**DOCUMENT PASSAGE:**
The smallest victims in the war on drugs. The ones who never chose the life they were born into. Babies born addicted.
“When mom takes substances, the baby is taking substances. Just like the mom is addicted, the baby is addicted. So when the baby is born, the baby can’t go onto the street or call a neighbor or go into grandma’s cabinet and grab a Lortab so that baby is confined to a crib and will go through withdraw and addiction,” said Dr. Coy Flowers.
The pain of addiction doesn’t discriminate. Dr. Flowers is a physician at the Greenbrier Physician’s Clinic, and said the everyday conversation of addicted infants is a new phenomenon.
“When I was a resident almost 20 years ago in Washington DC, it was rare for us to see someone addicted to heroin or a substance like that.”
The West Virginia Department of Health and Human Resources reported that is 2016, six percent of babies were born addicted in the state.
Dr. Coy Flowers is on the front lines fighting to save babies with mothers who are addicted.
He runs the drug free mother-baby program at the Greenbrier Physicians Clinic. He has an integrated program that helps mothers who are addicted to any substance get off the drugs and deliver healthy sober babies. He says there’s no easy way to get rid of an infant’s addiction.
“A lot of these babies experience a lot of colicky symptoms and their G.I. system is just messed up. They’re unable to function properly their nervous system is jacked up. They’re nervous, they’re anxious, they’re jittery, their fussy, they can’t sleep and these babies go through a lot of pain because of it.”
These babies have to put on low or high doses of narcotics to help the pain. The babies can stay up to 30 days in a hospital getting over the addiction.
Medical officials say because this is a new problem the long term effects are not known.
“We worry about the long-term effects. Will there be cognitive delays, will the IQ score be lower. Could this kid have 180 IQ but now only has 122, because of all the insult and injury.”
Dr. Flowers said he chose to integrate his program because there is still a stigma associated with those struggling with addiction.
“Even if that patient doesn’t have an addiction their self, we know 20% of patients do, then they know somebody in their family, or in their community, their next door neighbor or somebody at work that does. So we’ve sold this to our patients as this is something you can use to take to your home or workplace.”
Six percent is still too high, but he says it’s better than it was a couple years ago.
“One of the hardest parts we find in WV especially in small towns is you don’t have the community resources or the network of support out there for patients no matter what their problem is.
Pregnancy can mean a fresh start for any mother, but they need to reach out for help.

**ENTRIES PROVIDED:**
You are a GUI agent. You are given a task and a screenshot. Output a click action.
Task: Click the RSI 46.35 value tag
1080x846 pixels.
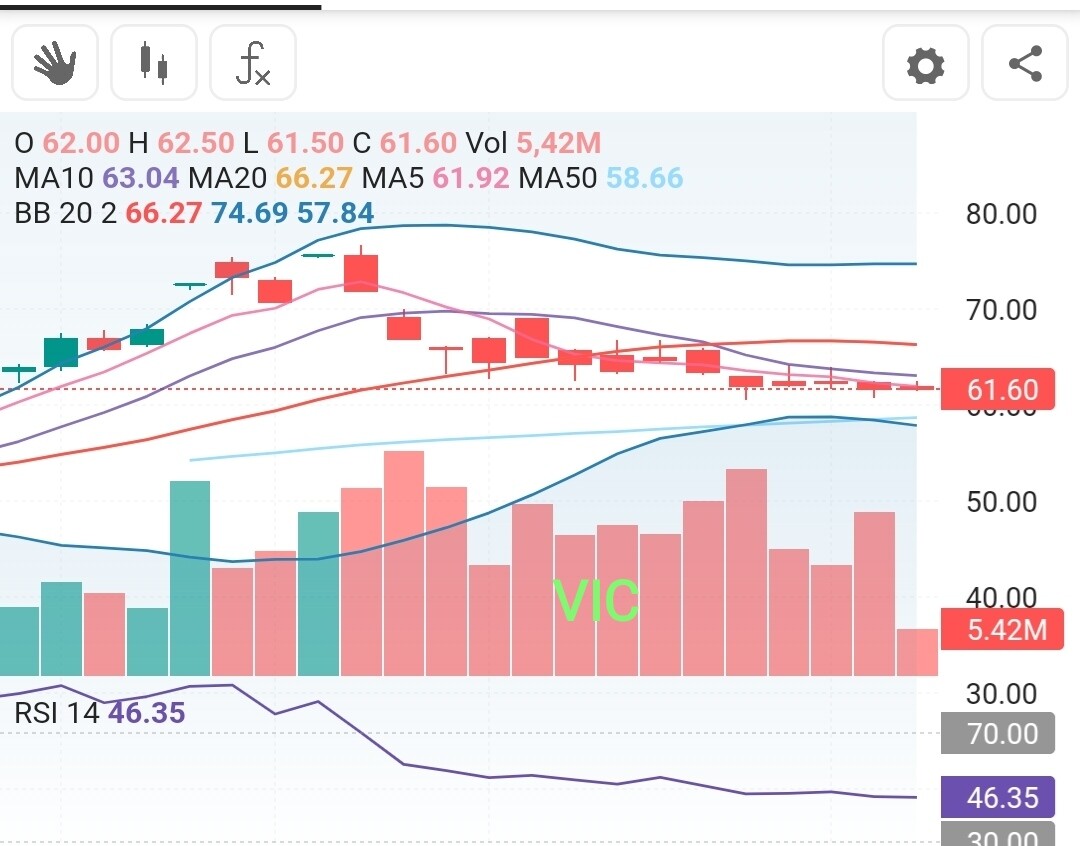[997, 797]
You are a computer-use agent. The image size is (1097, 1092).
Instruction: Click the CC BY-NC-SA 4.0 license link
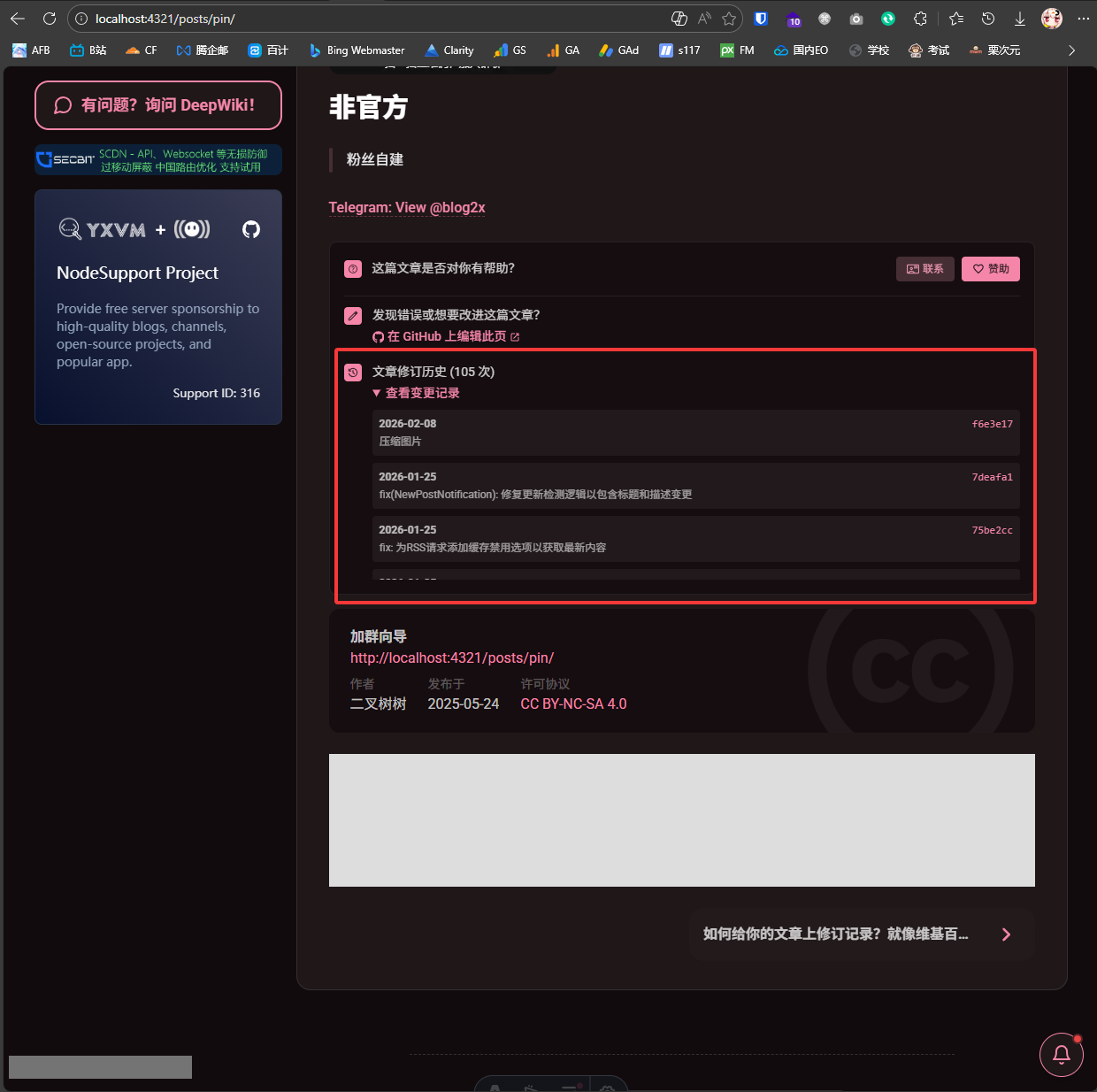[x=573, y=704]
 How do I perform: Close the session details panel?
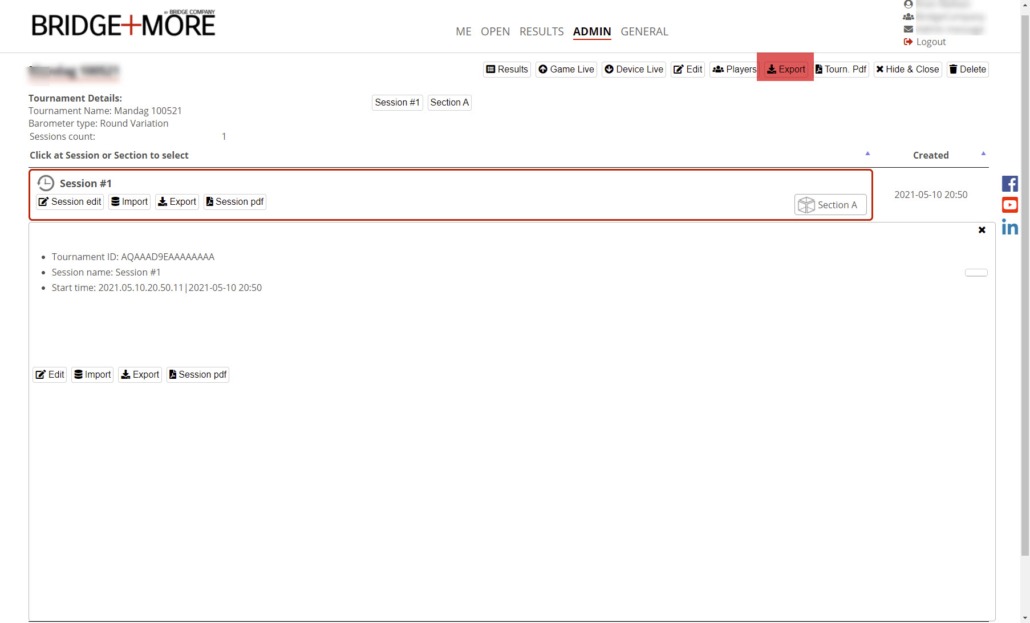[x=982, y=230]
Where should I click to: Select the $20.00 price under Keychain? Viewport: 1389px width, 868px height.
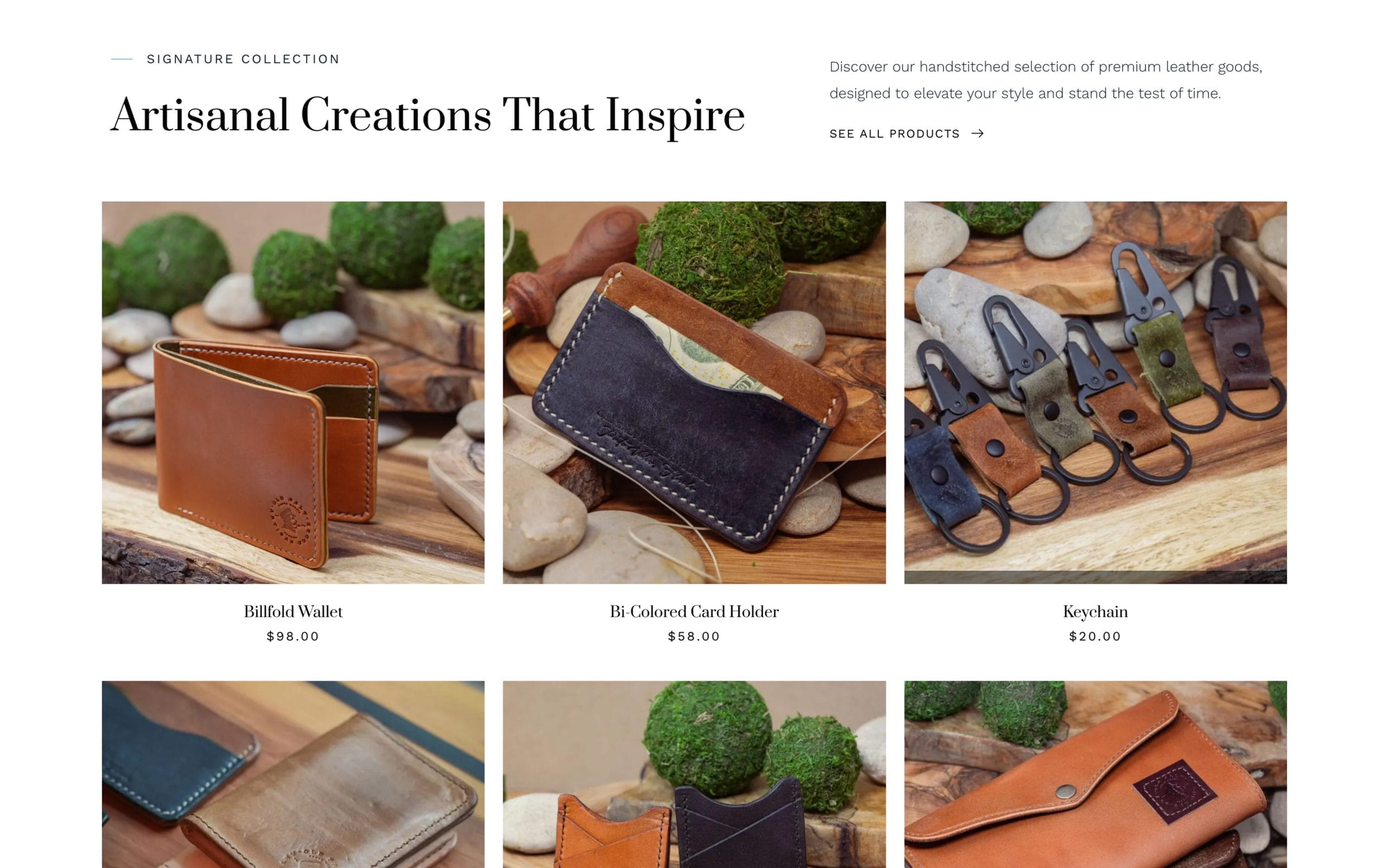[x=1095, y=636]
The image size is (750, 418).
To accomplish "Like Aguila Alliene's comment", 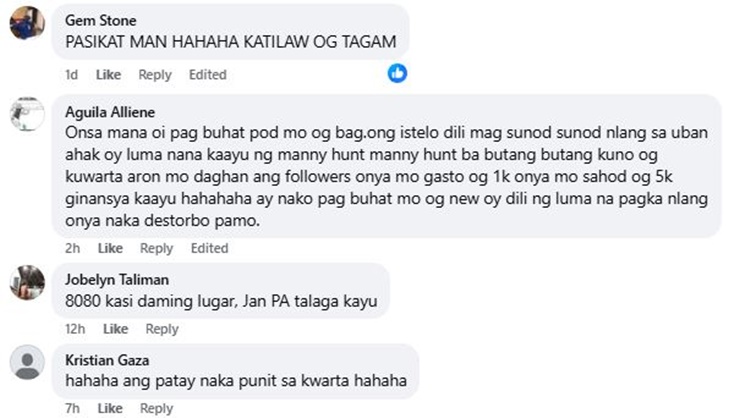I will [110, 248].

**TASK INSTRUCTIONS:** Rename "integrated program" as "combined program" in the article on babies born addicted, and give the passage starting with "Dr. Coy Flowers is" and going on through "an infant’s addiction.". These entries come from a different source than the article.

**ANSWER SECTION:**
Dr. Coy Flowers is on the front lines fighting to save babies with mothers who are addicted.
He runs the drug free mother-baby program at the Greenbrier Physicians Clinic. He has an combined program that helps mothers who are addicted to any substance get off the drugs and deliver healthy sober babies. He says there’s no easy way to get rid of an infant’s addiction.